PROMPT. Without omitting anything, copy every entry word for word.

INPUT RECORDS.
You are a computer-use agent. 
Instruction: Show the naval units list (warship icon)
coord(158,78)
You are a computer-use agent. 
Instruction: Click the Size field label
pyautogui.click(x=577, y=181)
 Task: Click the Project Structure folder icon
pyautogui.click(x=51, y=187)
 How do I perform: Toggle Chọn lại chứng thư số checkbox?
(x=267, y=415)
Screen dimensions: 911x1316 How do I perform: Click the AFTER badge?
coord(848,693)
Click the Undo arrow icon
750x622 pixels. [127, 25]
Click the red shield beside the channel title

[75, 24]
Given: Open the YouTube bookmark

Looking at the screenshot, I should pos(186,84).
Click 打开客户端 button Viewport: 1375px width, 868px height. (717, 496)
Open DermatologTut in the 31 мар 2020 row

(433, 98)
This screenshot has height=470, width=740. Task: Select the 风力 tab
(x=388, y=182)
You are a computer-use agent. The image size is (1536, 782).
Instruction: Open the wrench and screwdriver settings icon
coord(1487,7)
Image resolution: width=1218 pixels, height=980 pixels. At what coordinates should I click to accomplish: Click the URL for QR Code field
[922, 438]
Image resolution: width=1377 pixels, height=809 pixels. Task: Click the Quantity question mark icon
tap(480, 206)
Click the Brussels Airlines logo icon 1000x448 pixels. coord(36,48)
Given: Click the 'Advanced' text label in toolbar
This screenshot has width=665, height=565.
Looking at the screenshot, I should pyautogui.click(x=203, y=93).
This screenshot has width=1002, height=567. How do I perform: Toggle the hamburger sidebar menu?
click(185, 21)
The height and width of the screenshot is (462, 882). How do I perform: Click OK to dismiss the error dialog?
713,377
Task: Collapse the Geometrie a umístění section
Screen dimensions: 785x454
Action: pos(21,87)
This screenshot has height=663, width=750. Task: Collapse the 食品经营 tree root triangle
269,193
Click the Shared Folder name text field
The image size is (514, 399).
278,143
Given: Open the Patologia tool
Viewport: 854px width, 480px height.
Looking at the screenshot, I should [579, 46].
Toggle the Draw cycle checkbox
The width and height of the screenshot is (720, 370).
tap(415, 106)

EXERCISE RESPONSE.
You are a computer-use agent. 
Instruction: Show the naval units list (warship icon)
coord(158,78)
You are a computer-use agent. 
Instruction: Click the Size field label
pyautogui.click(x=577, y=181)
 Task: Click the Project Structure folder icon
pyautogui.click(x=51, y=187)
 How do I perform: Toggle Chọn lại chứng thư số checkbox?
(x=267, y=415)
Screen dimensions: 911x1316 How do I perform: Click the AFTER badge?
coord(848,693)
Click the Undo arrow icon
750x622 pixels. [127, 25]
Click the red shield beside the channel title

[75, 24]
Given: Open the YouTube bookmark

Looking at the screenshot, I should pos(186,84).
Click 打开客户端 button Viewport: 1375px width, 868px height. (717, 496)
Open DermatologTut in the 31 мар 2020 row

(433, 98)
This screenshot has height=470, width=740. Task: Select the 风力 tab
(x=388, y=182)
You are a computer-use agent. The image size is (1536, 782).
Instruction: Open the wrench and screwdriver settings icon
coord(1487,7)
Image resolution: width=1218 pixels, height=980 pixels. At what coordinates should I click to accomplish: Click the URL for QR Code field
[922, 438]
Image resolution: width=1377 pixels, height=809 pixels. Task: Click the Quantity question mark icon
tap(480, 206)
Click the Brussels Airlines logo icon 1000x448 pixels. coord(36,48)
Given: Click the 'Advanced' text label in toolbar
This screenshot has width=665, height=565.
Looking at the screenshot, I should pyautogui.click(x=203, y=93).
This screenshot has width=1002, height=567. How do I perform: Toggle the hamburger sidebar menu?
click(185, 21)
The height and width of the screenshot is (462, 882). How do I perform: Click OK to dismiss the error dialog?
713,377
Task: Collapse the Geometrie a umístění section
Screen dimensions: 785x454
Action: pos(21,87)
This screenshot has height=663, width=750. Task: Collapse the 食品经营 tree root triangle
269,193
Click the Shared Folder name text field
The image size is (514, 399).
278,143
Given: Open the Patologia tool
Viewport: 854px width, 480px height.
Looking at the screenshot, I should [579, 46].
Toggle the Draw cycle checkbox
The width and height of the screenshot is (720, 370).
tap(415, 106)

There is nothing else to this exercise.